Twitter狗狗数据清洗

最新推荐文章于 2021-11-19 17:49:02 发布

原创

最新推荐文章于 2021-11-19 17:49:02 发布 · 881 阅读

2 ·

CC 4.0 BY-SA版权

收集数据

import pandas as pd
import numpy as np
import matplotlib.pyplot as plt
import requests
import json
import os

#导入Twitter档案
twitter_archive_enhanced=pd.read_csv('twitter-archive-enhanced.csv')

#导入图像预测数据
url='https://raw.githubusercontent.com/udacity/new-dand-advanced-china/master/%E6%95%B0%E6%8D%AE%E6%B8%85%E6%B4%97/\
WeRateDogs%E9%A1%B9%E7%9B%AE/image-predictions.tsv'

response=requests.get(url)
with open(os.path.join('image-predictions'),mode='wb') as file:
    file.write(response.content)
    
image_predictions=pd.read_csv('image-predictions',sep='\t')
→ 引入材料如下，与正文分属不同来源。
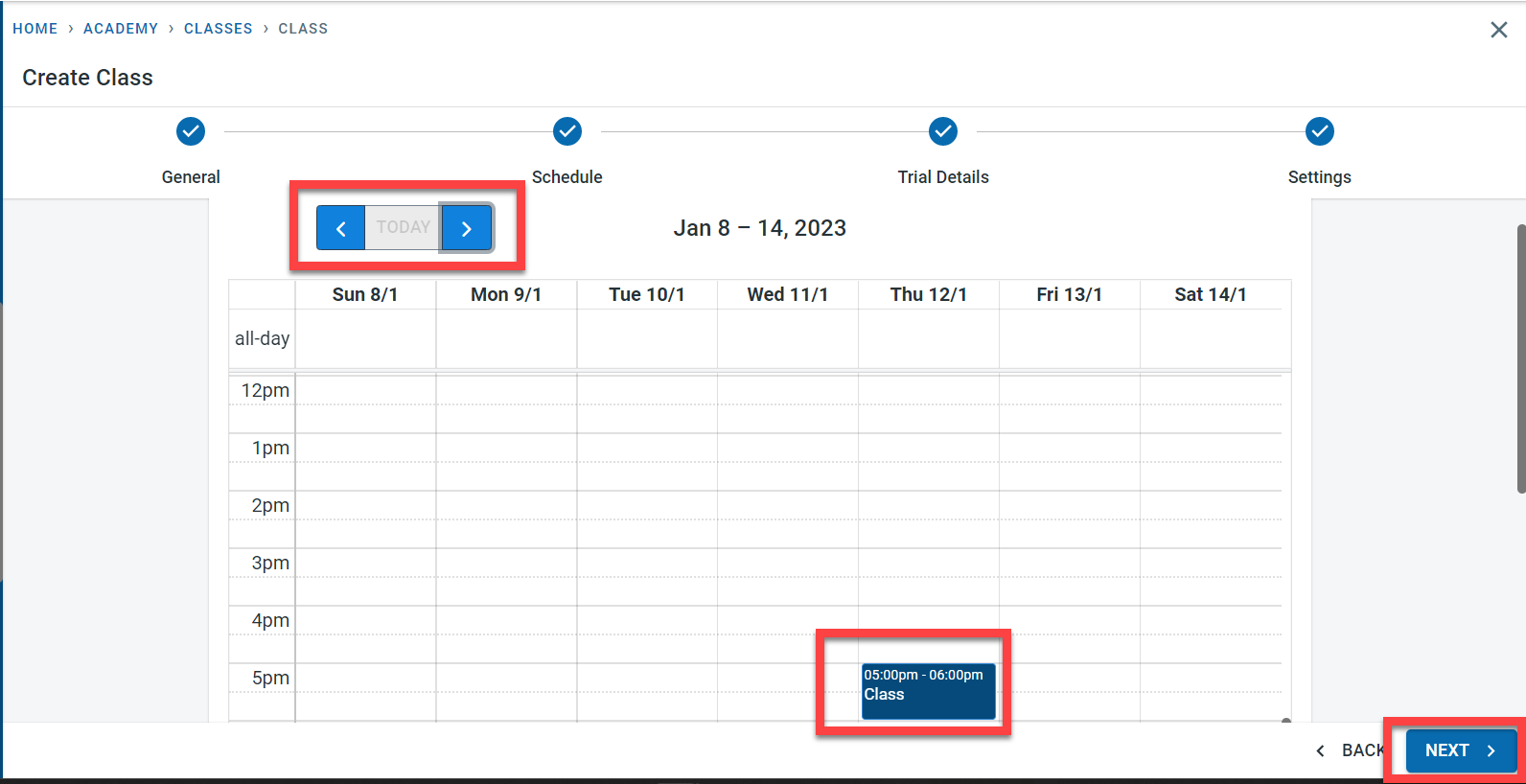Click the all-day cell for Friday
1526x784 pixels.
(x=1069, y=338)
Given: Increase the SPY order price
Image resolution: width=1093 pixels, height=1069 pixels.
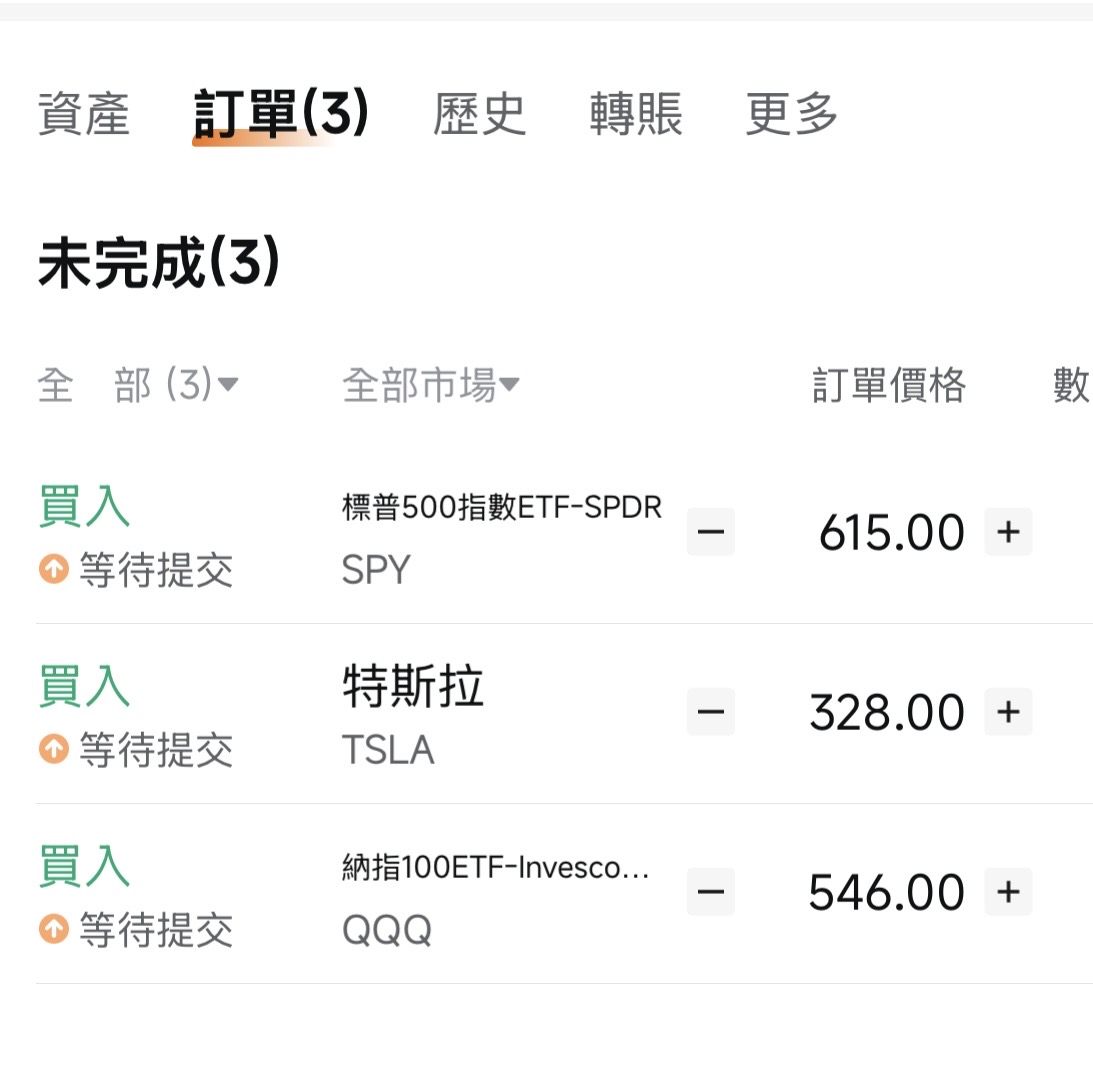Looking at the screenshot, I should [x=1008, y=531].
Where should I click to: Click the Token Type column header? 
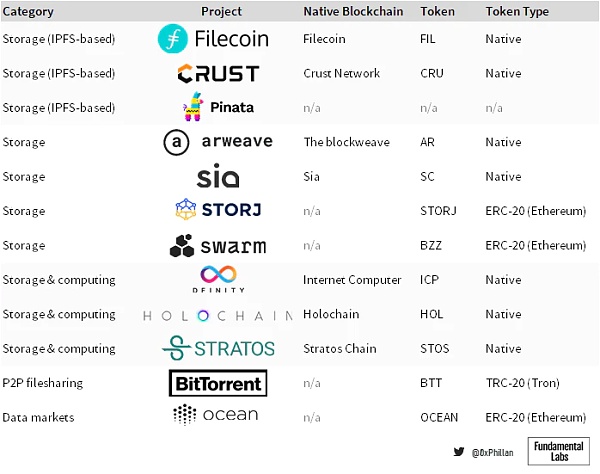[516, 12]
image_predictions.to_csv('image_predictions.tsv', index=False)

#导入额外附加数据
#将json转换为元素为字典的列表 再将这个带字典的列表转换为dataframe
tweet_list=[]
f=open('d:\\tweet_json.txt','r')
for row in f:
    json_dict= json.loads(row) #区别load
    to_append= {
        'tweet_id':json_dict['id_str'],
        'retweet_count':json_dict['retweet_count'],
        'favorite_count':json_dict['favorite_count']
    }
    tweet_list.append(to_append)
tweet = pd.DataFrame(tweet_list, columns = ['tweet_id','retweet_count','favorite_count'])
tweet.head()

数据评估

tweet_id：档案中的推特 ID
in_reply_to_status_id：回复ID
in_reply_to_user_id：被回复推文原始用户ID
timestamp：发文时间
source：消息来源（使用设备）
text：推文内容
retweeted_status_id：转发ID
retweeted_status_user_id：转发用户ID
retweeted_status_timestamp：转发时间
expanded_urls：推文链接
rating_numerator：评分分子
rating_denominator：评分分母
name：宠物名
doggo：狗的成长阶段，分类变量
floofer：狗的成长阶段，分类变量
pupper：狗的成长阶段，分类变量
puppo：狗的成长阶段，分类变量

tweet_id：档案中的推特 ID
jpg_url：预测的图像资源链接
img_num：最可信的预测结果对应的图像编号
p1：算法对推特中图片的一号预测
p1_conf：算法的一号预测的可信度
p1_dog：一号预测该图片是否属于“狗”（有可能是其他物种，比如熊、马等）
p2：算法对推特中图片预测的第二种可能性
p2_conf：算法的二号预测的可信度
p2_dog：二号预测该图片是否属于“狗”
p3：算法对推特中图片预测的第三种可能性
p3_conf：算法的三号预测的可信度
p3_dog：三号预测该图片是否属于“狗”

质量



twitter_archive_enhanced表
1.source列包含多余的html文本内容，需要删除
2.转发的推文需要删除
3.expanded_urls存在缺失值
4.评分分母不全为10，从text中重新提取
5.狗狗分类缺失值较多,还有对应两种类型的情况
6.name列提取错误，如a
7.tweet_id列格式不正确，应该为字符串，目前为int64
8.in_reply_to_status_id和in_reply_to_user_id缺失项较多，需要删除

image_predictions表
9.图片链接中含有66条重复值，应该为转发内容，需要删除
10.tweet_id列也存在相同问题，应该为字符串，目前为int64

tweet表 
暂无

数据整洁度

1.twitter_archive_enhanced表中doggo、floofer、pupper、puppo属于类型变量，应该为1列
2.所有表格中观察对象相同，可以将三个数据片段进行合并

数据清洗

#复制数据集
archive_enhanced_clean = twitter_archive_enhanced.copy()
image_predictions_clean = image_predictions.copy()
tweet_clean = tweet.copy()

#方法一
from bs4 import BeautifulSoup
#提取HTML中的source文本
df_list=[]
for i in archive_enhanced_clean.source:
    soup=BeautifulSoup(i,'lxml')
    sources=soup.find('a').string
    df_list.append(sources)
#存入dataframe
archive_enhanced_clean.source=df_list

#改进后方法二
#archive_enhanced_clean.source = archive_enhanced_clean.source.str.extract('>(.+)<',expand = True)

#测试结果
print(archive_enhanced_clean.source.value_counts())
Ser